Using economic modeling, Zou and his colleagues explored the effects of generative AI on content marketplaces as the quality of AI tools increased from low quality — now often derided as AI slop — to expert level. When the AI content is middling, the authors found, it harms both consumers and professionals by making it harder to find content worth consuming.
Platforms would be better served by clearly labeling AI-generated content. That transparency would make it easier for consumers to decide what to engage with before they give up on a platform entirely while helping professionals stand out.
“If consumers can clearly identify what content is created by the professionals, then there wouldn’t be this problem because then consumers could just go to them,” Zou said.
We may still be in the slop phase of generative AI for artistic endeavors like video production.

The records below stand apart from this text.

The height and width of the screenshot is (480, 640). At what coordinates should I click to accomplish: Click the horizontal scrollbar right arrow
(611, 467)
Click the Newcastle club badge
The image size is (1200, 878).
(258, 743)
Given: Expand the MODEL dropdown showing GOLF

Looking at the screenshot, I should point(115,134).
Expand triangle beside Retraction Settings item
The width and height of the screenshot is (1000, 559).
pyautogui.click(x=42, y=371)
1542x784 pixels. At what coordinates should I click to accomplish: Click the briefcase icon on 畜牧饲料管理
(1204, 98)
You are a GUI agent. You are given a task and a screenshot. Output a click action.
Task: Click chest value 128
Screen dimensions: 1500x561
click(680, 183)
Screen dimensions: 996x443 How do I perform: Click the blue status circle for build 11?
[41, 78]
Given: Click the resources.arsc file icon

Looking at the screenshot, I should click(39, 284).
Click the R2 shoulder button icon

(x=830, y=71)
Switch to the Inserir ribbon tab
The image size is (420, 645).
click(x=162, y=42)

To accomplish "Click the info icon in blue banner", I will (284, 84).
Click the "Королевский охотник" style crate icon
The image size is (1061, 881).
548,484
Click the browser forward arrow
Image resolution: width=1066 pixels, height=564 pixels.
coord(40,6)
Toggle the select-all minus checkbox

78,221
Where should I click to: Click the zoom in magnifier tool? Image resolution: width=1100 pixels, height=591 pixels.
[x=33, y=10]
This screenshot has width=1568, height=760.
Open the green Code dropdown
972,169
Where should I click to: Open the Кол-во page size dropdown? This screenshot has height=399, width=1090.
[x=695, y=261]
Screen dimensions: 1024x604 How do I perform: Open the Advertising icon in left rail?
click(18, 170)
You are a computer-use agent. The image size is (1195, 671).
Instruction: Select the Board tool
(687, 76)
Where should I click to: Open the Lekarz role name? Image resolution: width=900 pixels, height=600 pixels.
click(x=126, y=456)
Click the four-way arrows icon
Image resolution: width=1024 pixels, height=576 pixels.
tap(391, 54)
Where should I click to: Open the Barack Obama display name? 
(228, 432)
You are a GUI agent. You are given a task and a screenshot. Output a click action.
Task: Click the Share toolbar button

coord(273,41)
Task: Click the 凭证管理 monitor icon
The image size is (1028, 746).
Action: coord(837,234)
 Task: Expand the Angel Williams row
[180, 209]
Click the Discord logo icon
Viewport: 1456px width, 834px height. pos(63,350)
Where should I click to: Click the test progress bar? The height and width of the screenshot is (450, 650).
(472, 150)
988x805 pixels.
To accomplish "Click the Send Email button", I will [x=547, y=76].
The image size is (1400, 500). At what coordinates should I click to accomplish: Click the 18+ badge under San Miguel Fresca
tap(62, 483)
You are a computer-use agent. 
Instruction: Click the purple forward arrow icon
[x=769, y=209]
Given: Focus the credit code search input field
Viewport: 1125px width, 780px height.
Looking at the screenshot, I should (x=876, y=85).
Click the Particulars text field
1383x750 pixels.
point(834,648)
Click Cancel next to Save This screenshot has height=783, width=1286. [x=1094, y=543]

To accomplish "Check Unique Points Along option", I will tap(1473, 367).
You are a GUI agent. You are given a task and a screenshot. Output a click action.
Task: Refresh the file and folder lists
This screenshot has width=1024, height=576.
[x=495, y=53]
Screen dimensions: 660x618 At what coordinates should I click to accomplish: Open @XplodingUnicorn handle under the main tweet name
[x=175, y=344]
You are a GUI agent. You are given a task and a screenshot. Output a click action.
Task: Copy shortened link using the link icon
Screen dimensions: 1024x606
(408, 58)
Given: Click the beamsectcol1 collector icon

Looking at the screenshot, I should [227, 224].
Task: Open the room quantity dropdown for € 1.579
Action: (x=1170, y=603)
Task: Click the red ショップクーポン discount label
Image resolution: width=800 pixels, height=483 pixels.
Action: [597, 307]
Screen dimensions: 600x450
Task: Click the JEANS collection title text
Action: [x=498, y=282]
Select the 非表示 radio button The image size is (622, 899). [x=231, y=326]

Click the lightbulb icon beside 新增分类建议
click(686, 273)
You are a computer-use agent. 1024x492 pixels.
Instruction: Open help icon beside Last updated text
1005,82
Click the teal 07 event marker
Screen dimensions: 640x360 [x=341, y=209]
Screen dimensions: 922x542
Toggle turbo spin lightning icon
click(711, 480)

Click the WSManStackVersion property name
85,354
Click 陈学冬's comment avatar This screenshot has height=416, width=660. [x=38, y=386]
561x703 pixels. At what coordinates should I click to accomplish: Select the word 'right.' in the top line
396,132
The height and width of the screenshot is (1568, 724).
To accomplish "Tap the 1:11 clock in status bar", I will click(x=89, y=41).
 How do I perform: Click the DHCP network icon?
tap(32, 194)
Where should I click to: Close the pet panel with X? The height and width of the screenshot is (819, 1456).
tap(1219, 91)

But if current trends continue, even professional artists may benefit from using generative AI to bring their expert-quality work to the next level, the researchers found.
“For professionals, the best thing for them to do is learn to use generative AI and combine it into their workflow,” Zou said. “At the same time, they have to pay attention to whether consumers like the way they incorporate generative AI.”
Zou collaborated with Zijun Shi, Ph.D., of Hong Kong University of Science and Technology and Yue Wu, Ph.D., of the University of Pittsburgh, on the study, which was published recently in the Journal of Marketing Research .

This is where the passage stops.